それからナオは、文字通り体を張って、ヒナを守った。


「で、でも、それを面白く思わなかった、その子と友達は…」


「こ、今度は、ナオちゃんをイジメ始めたのです…」


おじさん達が息をのむ。

ヒナは、どうしていいか分からず、でもなんとか力になりたくて、ナオに寄り添っていた。

ナオへのイジメは、壮絶だったんだと思う。

おじさんも、おばさんも怒りに震えていた…


「お、お父様、お母様…」


そこで、ヒナは畳に手を付き、額を擦り付けて土下座をしていた。

俺も、おじさん達も驚いた…


「た、助けて貰っておきながら…私は何にも出来ませんでした…」


「ご、ごめんなさい。ごめんなさい…」


ヒナは、泣きながらごめんなさいを繰り返していた。


「わ、私なんか助けなければ…」


「わ、私なんか居なければ…」


「な、ナオちゃんは今も元気にしていた、筈なんです!!」


やがて、泣きじゃくるヒナの手に、おばさんの手が重なる。

ヒナは、ゆっくりと顔をあげた…

おばさんは、優しい笑顔だった。


「許します。」


「ナオちゃんに代わって、私が許します。
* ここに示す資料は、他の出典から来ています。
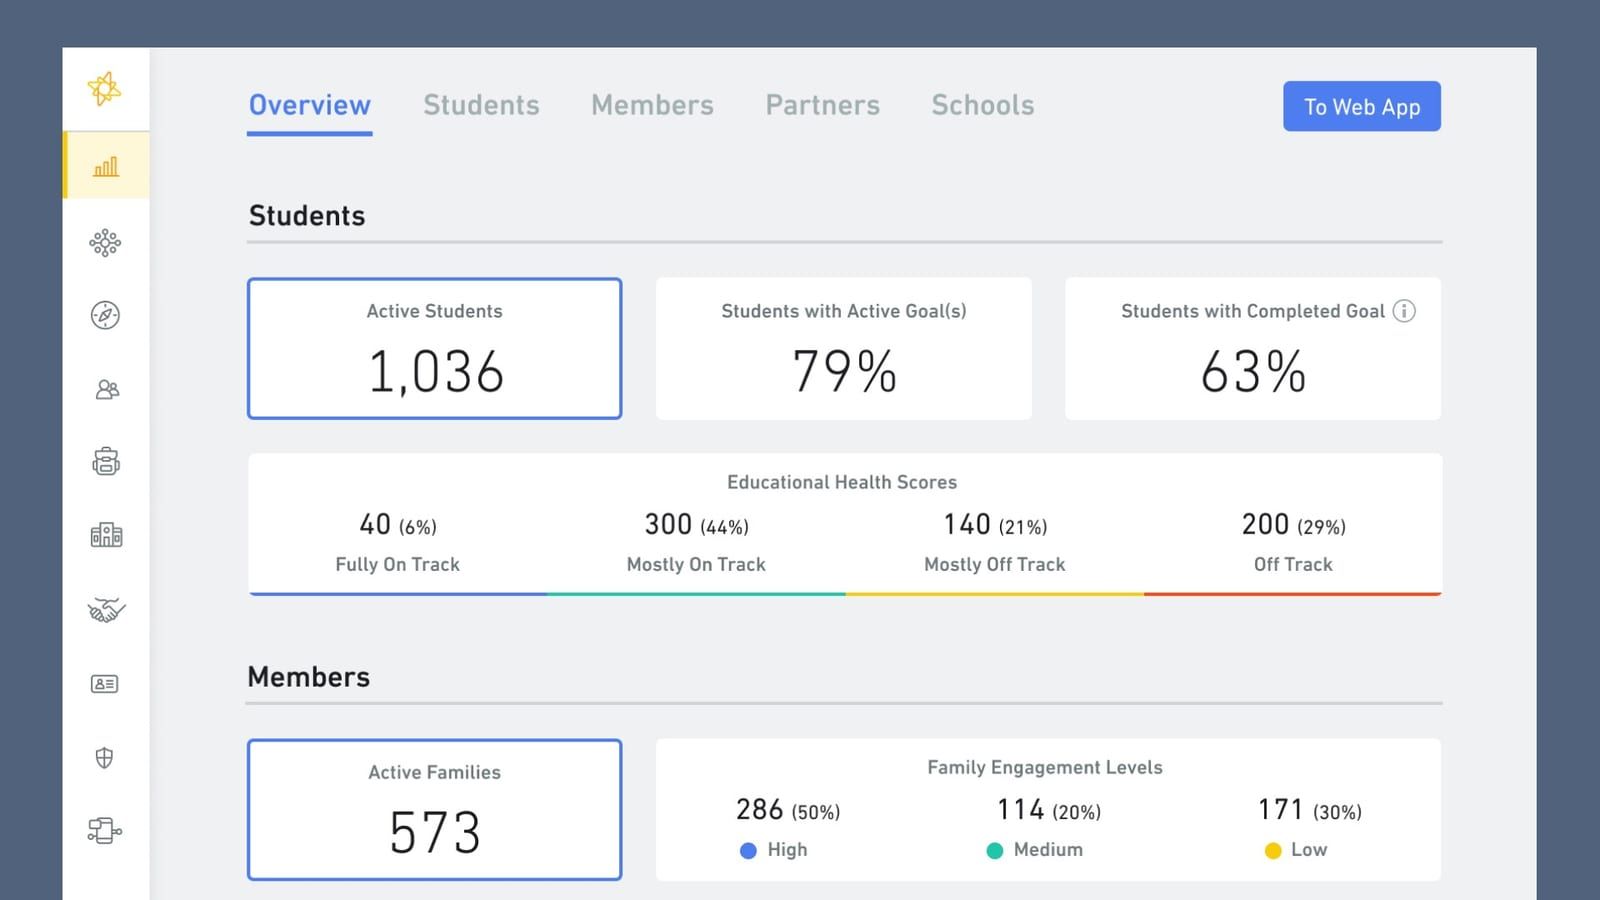The height and width of the screenshot is (900, 1600).
Task: Open the Partners tab
Action: click(822, 105)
」


おばさんは、ヒナの抱きしめながら泣いていた。


「…お、お母様…」


「ヒナちゃん、君は謝りに来てくれた。」


「それは、大切なことだ…ありがとう。」


「君は、悪くない。直美は君を見捨てなかった…誇りに思うよ…」


「私も、君を許すよ。」


「お、お父様…」


「ナオは後悔なんかしていない筈だ…」


「ヒナのこと大好きだって、いつも言ってたよ。」


「そんなヒナを救えたんだ、胸張ってるよ。」


「た、タクちゃん…」


ヒナは、ありがとうございますと皆に言って、また泣いた。




夜遅かったので、ヒナを送ることにした。


「ヒナ。」


「は、はい。」


「ナオの最後、何をされたか知っているか?」


「…」


「…はい。」


「俺にも、おじさん達にも…言えないんだな?」


ヒナは、唇を噛み締め、コクリと頷いた。